- Provided passage:
● ● ● ● ● ● ●

In 2010, the residential and commercial buildings sectors used 20.4 quadrillion Btu of delivered energy, or 28 percent of total U.S. energy consumption. The residential sector accounted for 57 percent of that energy use and the commercial sector 43 percent. In the AEO2012 Reference case, delivered energy for buildings increases by a total of 9 percent, to 22.2 quadrillion Btu in 2035, which is modest relative to the rate of increase in the number of buildings and their occupants. In contrast, the U.S. population increases by 25 percent, commercial floorspace increases by 27 percent, and the number of households increases by 28 percent. Accordingly, energy use in the buildings sector on a per-capita basis declines in the projection. The decline of buildings energy use per capita in past years has been attributable in part to improvements in the efficiencies of appliances and building shells, and efficiency improvements continue to play a key role in projections of buildings energy consumption.

Existing policies, such as Federal appliance standards, along with evolving State policies, and market forces, are drivers of energy efficiency in the United States. A number of recent changes in the broader context of the U.S. energy system that affect energy prices, such as advances in shale gas extraction and the economic slowdown, also have the potential to affect the dynamics of energy efficiency improvement in the U.S. buildings sector. Although these influences are important, technology improvement remains a critical factor for energy use in the buildings sector. The emphasis for this analysis is on fundamental factors, particularly technology factors, that affect energy efficiency, rather than on potential policy or regulatory options.

● ● ● ● ● ● ●

- Records shown:
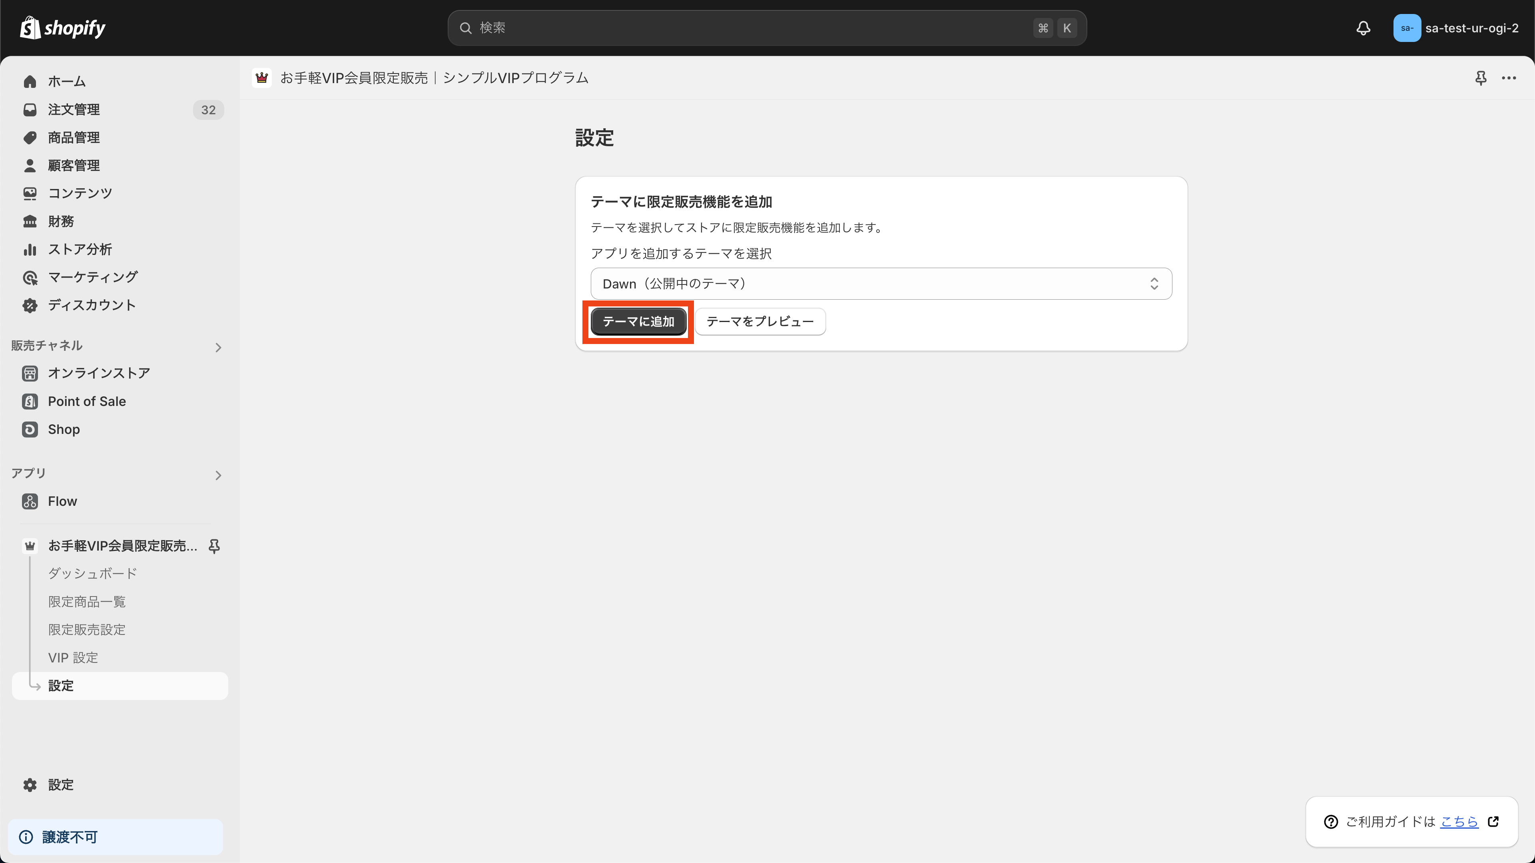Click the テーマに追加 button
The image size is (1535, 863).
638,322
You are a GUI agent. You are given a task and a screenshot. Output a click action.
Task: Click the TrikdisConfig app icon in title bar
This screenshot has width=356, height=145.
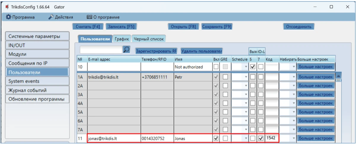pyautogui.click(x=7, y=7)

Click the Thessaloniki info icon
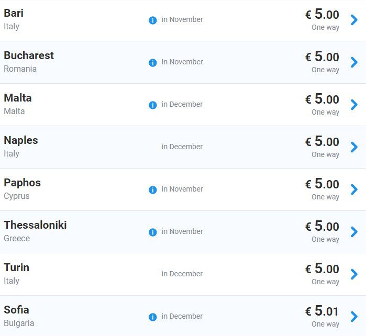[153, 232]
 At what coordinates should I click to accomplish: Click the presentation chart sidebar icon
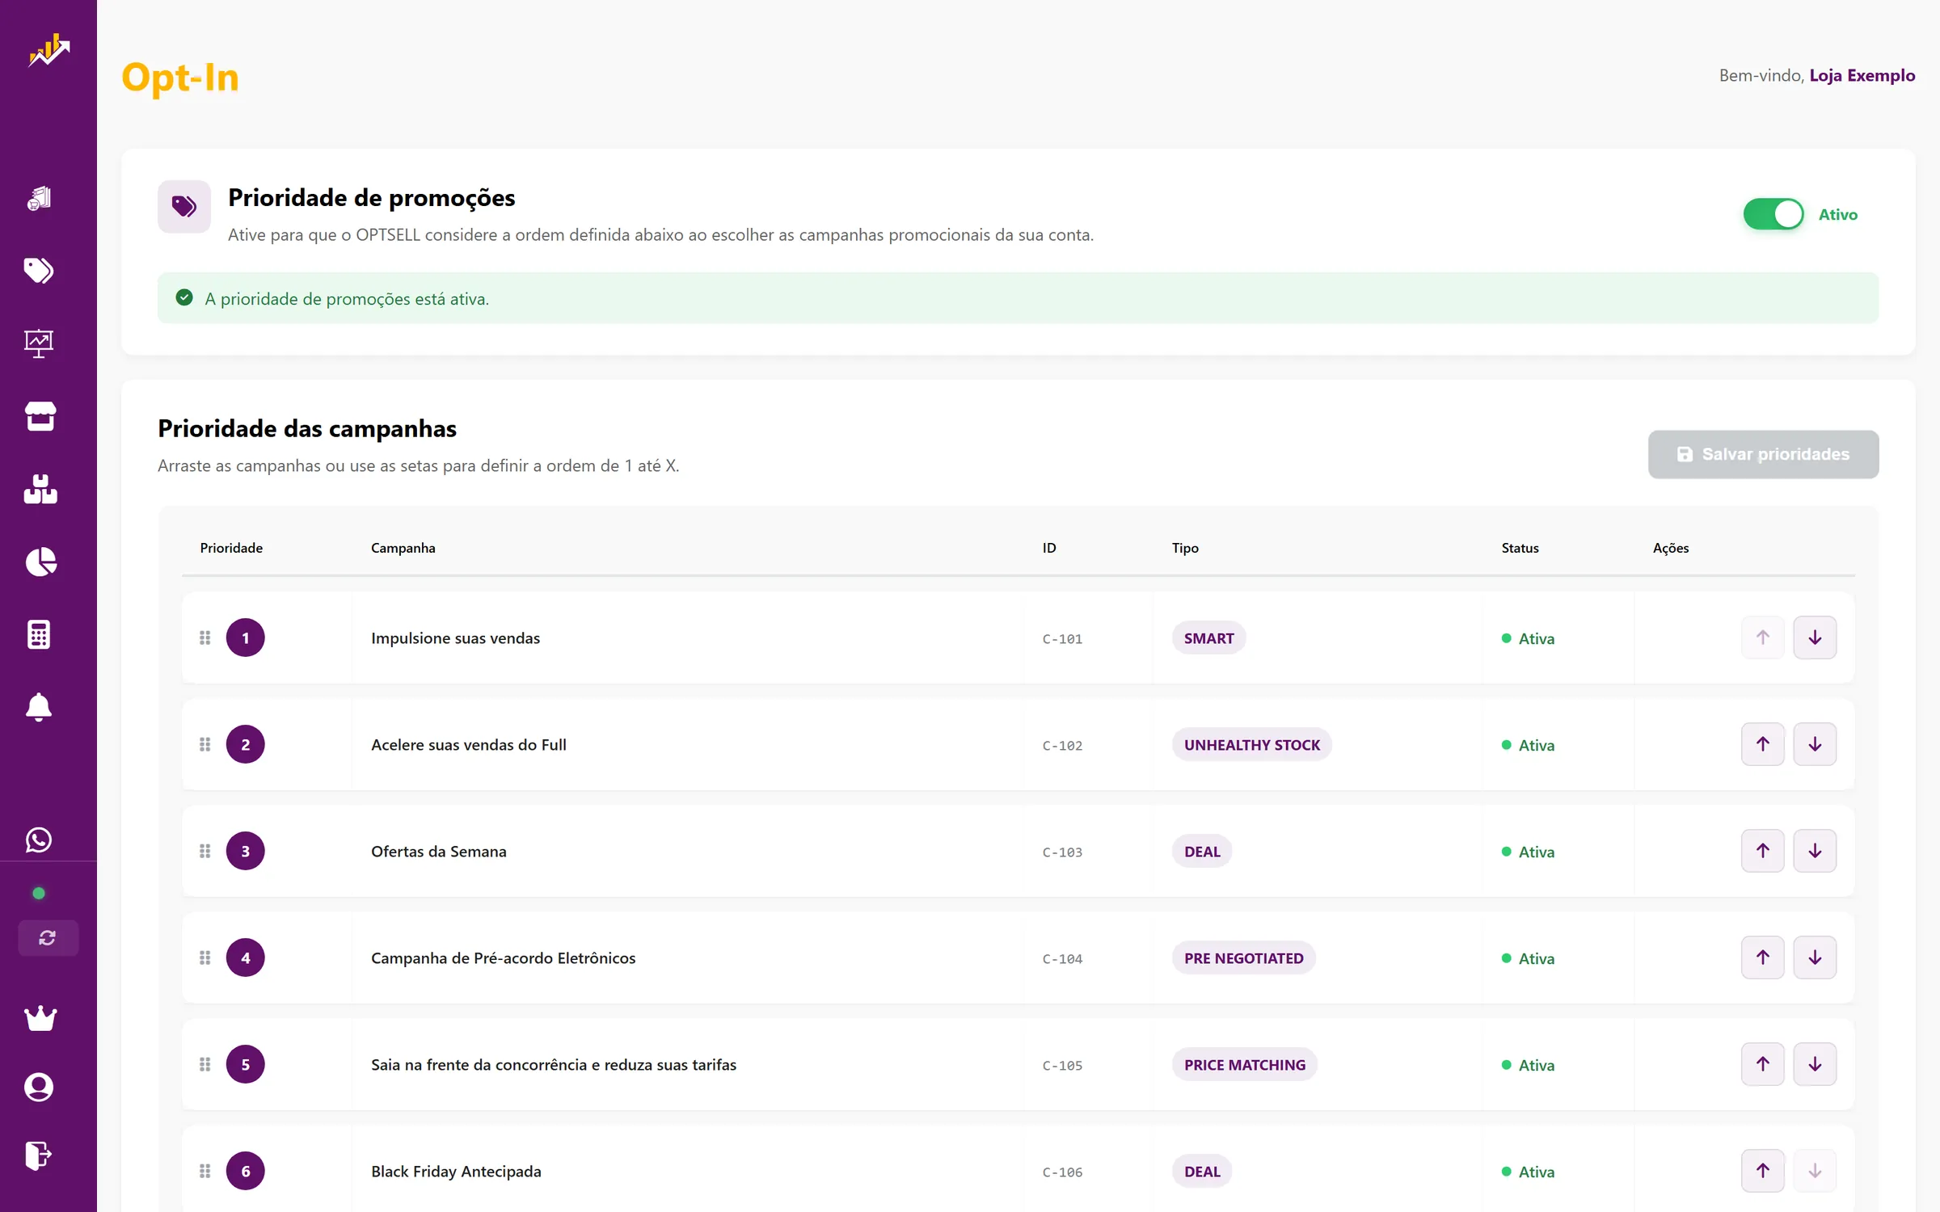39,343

● ● ● ● ● ● ●

- To-do list:
(A) According to the buildings energy passage, what share of total U.S. energy consumption did the residential and commercial buildings sectors use in 2010?
(B) From the buildings energy passage, write out word for word the part that opens with the words containing "Existing policies, such" and closes with "or regulatory options.".

- Replies:
(A) 28 percent, or 20.4 quadrillion Btu of delivered energy.

(B)
Existing policies, such as Federal appliance standards, along with evolving State policies, and market forces, are drivers of energy efficiency in the United States. A number of recent changes in the broader context of the U.S. energy system that affect energy prices, such as advances in shale gas extraction and the economic slowdown, also have the potential to affect the dynamics of energy efficiency improvement in the U.S. buildings sector. Although these influences are important, technology improvement remains a critical factor for energy use in the buildings sector. The emphasis for this analysis is on fundamental factors, particularly technology factors, that affect energy efficiency, rather than on potential policy or regulatory options.